# How do you find the derivative for sqrt(4x)/(x-1)?

May 14, 2015

Quocient rule time!

Let's just rewrite the two functions the compose your fraction: the first one is the same as $\sqrt{2 \cdot 2 \cdot x}$, which is the same as $2 \sqrt{x}$.

The quocient rule determines that:

If $y = \frac{f \left(x\right)}{g \left(x\right)}$, then $\frac{\mathrm{dy}}{\mathrm{dx}}$ = $\frac{f ' \left(x\right) \cdot g \left(x\right) - f \left(x\right) \cdot g ' \left(x\right)}{f {\left(x\right)}^{2}}$.
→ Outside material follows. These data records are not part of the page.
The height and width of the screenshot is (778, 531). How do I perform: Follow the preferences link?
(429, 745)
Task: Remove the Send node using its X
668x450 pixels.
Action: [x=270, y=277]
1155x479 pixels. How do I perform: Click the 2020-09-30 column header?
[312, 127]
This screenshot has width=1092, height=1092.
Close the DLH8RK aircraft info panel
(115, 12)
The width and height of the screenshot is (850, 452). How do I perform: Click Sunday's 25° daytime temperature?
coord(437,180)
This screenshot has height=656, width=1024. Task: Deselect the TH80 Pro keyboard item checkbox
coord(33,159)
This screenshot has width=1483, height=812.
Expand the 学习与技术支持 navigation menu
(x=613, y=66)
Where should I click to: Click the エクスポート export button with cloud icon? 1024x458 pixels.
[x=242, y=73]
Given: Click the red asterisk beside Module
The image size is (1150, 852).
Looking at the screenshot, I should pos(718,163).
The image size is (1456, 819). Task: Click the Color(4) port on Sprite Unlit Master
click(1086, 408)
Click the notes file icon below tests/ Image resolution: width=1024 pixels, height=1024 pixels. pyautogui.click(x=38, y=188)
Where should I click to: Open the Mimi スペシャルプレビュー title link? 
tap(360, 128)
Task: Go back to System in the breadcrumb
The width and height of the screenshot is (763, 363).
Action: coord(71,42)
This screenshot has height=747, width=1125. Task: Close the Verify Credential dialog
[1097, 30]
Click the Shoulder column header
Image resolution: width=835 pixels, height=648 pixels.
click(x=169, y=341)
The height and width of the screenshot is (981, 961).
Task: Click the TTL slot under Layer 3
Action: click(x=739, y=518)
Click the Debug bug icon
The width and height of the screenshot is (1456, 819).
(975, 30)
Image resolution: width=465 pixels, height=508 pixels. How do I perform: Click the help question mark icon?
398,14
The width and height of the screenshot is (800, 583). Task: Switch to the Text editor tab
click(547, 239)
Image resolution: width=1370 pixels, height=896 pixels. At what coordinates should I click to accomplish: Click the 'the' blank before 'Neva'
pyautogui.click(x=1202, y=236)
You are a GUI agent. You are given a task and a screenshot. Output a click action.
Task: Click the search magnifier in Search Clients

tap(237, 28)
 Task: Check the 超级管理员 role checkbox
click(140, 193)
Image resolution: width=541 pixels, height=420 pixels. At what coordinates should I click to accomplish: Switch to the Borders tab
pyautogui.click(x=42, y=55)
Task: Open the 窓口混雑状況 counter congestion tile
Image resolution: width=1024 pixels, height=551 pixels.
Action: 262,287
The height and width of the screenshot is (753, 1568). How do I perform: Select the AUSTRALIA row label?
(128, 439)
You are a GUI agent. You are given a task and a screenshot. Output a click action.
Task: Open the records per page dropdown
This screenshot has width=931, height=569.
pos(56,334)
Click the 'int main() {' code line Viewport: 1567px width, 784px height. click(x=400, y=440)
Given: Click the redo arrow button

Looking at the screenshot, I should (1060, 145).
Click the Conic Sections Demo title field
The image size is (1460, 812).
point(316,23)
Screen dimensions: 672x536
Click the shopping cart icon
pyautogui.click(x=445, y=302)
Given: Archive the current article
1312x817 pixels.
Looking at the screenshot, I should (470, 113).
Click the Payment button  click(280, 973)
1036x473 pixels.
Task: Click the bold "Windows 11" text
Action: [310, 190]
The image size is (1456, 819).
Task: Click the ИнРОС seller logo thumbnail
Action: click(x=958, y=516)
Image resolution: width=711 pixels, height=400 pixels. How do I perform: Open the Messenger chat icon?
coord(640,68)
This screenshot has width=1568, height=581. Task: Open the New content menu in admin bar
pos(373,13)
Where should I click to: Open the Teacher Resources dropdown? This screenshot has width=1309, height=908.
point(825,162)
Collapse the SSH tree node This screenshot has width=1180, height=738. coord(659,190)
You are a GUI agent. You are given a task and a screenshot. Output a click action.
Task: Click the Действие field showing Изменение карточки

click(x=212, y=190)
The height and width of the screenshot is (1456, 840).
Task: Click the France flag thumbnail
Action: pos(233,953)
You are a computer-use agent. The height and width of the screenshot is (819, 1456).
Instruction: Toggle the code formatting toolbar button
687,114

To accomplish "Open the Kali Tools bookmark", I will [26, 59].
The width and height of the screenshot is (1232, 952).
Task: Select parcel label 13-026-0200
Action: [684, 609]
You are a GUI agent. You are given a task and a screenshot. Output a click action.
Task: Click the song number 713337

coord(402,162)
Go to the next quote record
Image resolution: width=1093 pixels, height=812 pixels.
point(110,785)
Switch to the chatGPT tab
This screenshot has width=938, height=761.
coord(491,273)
Now, let's just proceed according to the quocient rule.

$\frac{\mathrm{dy}}{\mathrm{dx}} = \frac{\frac{1}{{\left(x - 1\right)}^{2}} \cdot \left(x - 1\right) - 2 \sqrt{x} \cdot 1}{4 x}$

$\frac{\mathrm{dy}}{\mathrm{dx}} = \frac{\frac{x - 1}{x - 1} ^ 2 - 2 \sqrt{x}}{4 x}$

$\frac{\mathrm{dy}}{\mathrm{dx}} = \frac{\frac{1}{x - 1} - 2 \sqrt{x}}{4 x}$

$\frac{\mathrm{dy}}{\mathrm{dx}} = \frac{4 x}{x - 1} - \frac{\sqrt{x}}{2 x}$

Finally:

(dy)/(dx) = (4x)/(x-1)-1/(2sqrt(x)